# Evaluating problematic function when cdf is close to one?

Let $$F(x;\theta)$$ be a cumulative distribution function and $$\beta>0$$. I need to evaluate

$$\rho=\frac{F(x;\theta)^\beta}{F(x;\theta)-F(x;\theta)^{\beta+1}},$$

but, for some values of $$\theta$$, R returns $$F(x;\theta)=1$$, and then I have some problems calculating $$\rho$$. The CDF is not exactly 1 at those parameter values. Is there a trick to obtain a stable calculation of $$\rho$$?

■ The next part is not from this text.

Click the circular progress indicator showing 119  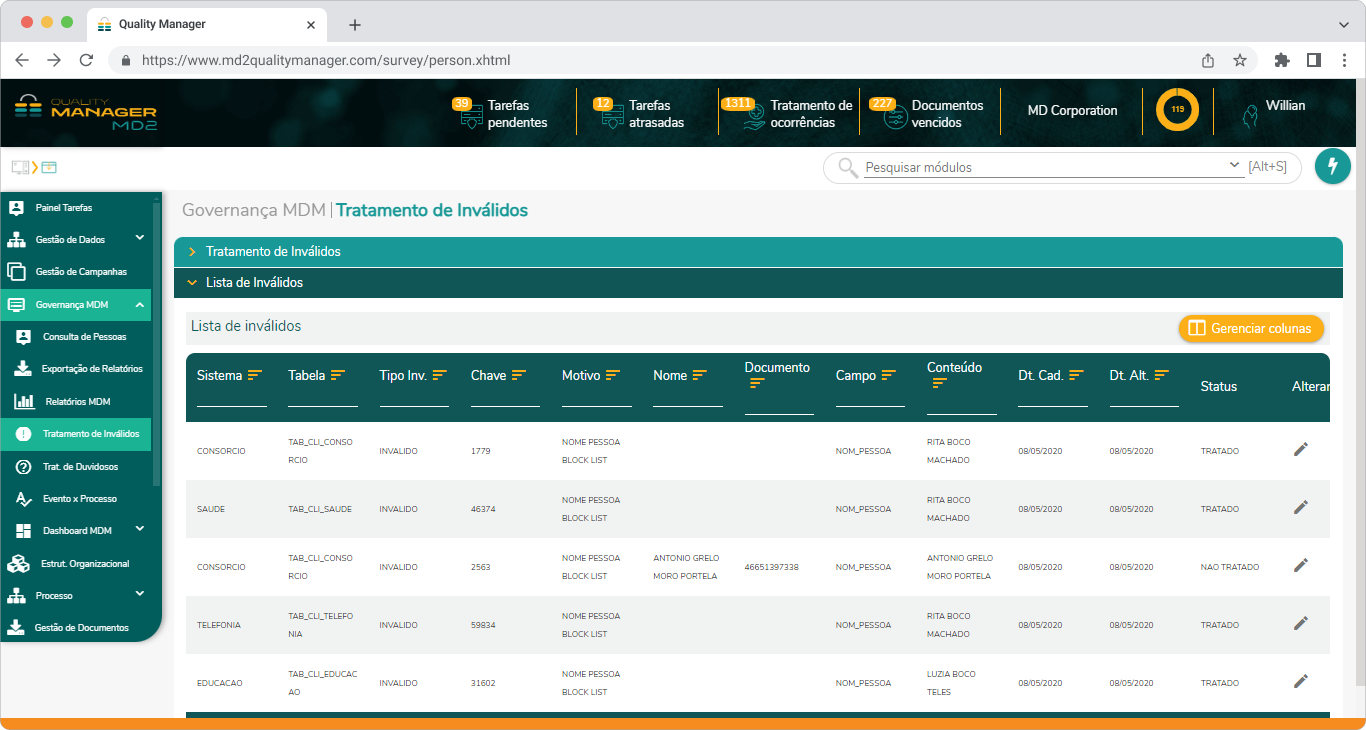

• For most built-in functions, R supports options to (a) return the complementary CDF and/or (b) return its logarithm. Can you avail yourself of them? if not, then apply L'Hopital's Rule to estimate $\rho.$ – whuber Dec 18 '18 at 19:01
• @whuber so, are you suggesting to calculate $F = 1 - (1-F)$? – Ratio Dec 18 '18 at 19:04
• Sort of--but there will be algebraic cancellation. If you let $z=1-F,$ then to second order in $z,$ $$\rho = \frac{1}{\beta}z^{-1} + \frac{\beta-1}{2\beta} + \frac{\beta^2-1}{12\beta}z + O(z^2).$$ Thus, depending on the size of $\beta$ (you need $1/\beta$ and $z/\beta$ to be small), all you really need is a decent estimate of $z.$ – whuber Dec 18 '18 at 19:08

Let $$W_x(\theta) \equiv \log F(x|\theta)$$ and note that $$W_x(\theta) \leqslant 0$$ since it is a log-probability. (Since you have specified that $$F(x|\theta)$$ is close to one, this means that $$W_x(\theta)$$ is close to zero.) Then you can have:

\begin{aligned} \log \rho &= \beta \log F(x;\theta) - \log ( F(x;\theta)-F(x;\theta)^{\beta+1}) \\[6pt] &= (\beta-1) \log F(x;\theta) - \log ( 1 - F(x;\theta)^\beta) \\[6pt] &= (\beta-1) \log F(x;\theta) - \log ( 1 - \exp(\beta \log F(x;\theta))) \\[6pt] &= (\beta-1) W_x(\theta) - \log ( 1 - \exp(\beta W_x(\theta))) \\[6pt] &= (\beta-1) W_x(\theta) - \text{log1mexp}(-\beta W_x(\theta)), \\[6pt] \end{aligned}

where $$\text{log1mexp}(a) \equiv \log (1-e^{-a})$$. Accurate calculation of expression hinges on accurate calculation of the $$\text{log1mexp}$$ function for argument values $$a$$ near zero. Accurate calculation of this function is considered in Machler (2012), and is implemented in the VGAM package in R. This is the required code:

library(VGAM);

#Function to compute log-rho
#Input W and beta
LOG_RHO <- function(W, beta) { (beta-1)*W - VGAM::log1mexp(beta*abs(W)); }

#Example with W close to zero (so F is close to one)
W    <- -10^(-8);
beta <- 100;

LOG_RHO(W, beta);
[1] 13.81551

exp(LOG_RHO(W, beta));
[1] 999999.5


You can see that this allows you to calculate your function even for values of $$F(x|\theta)$$ that are extremely close to one. This should serve your purposes well. If you would like to know more about computational issues relating to log-probabilties, see related questions here and here.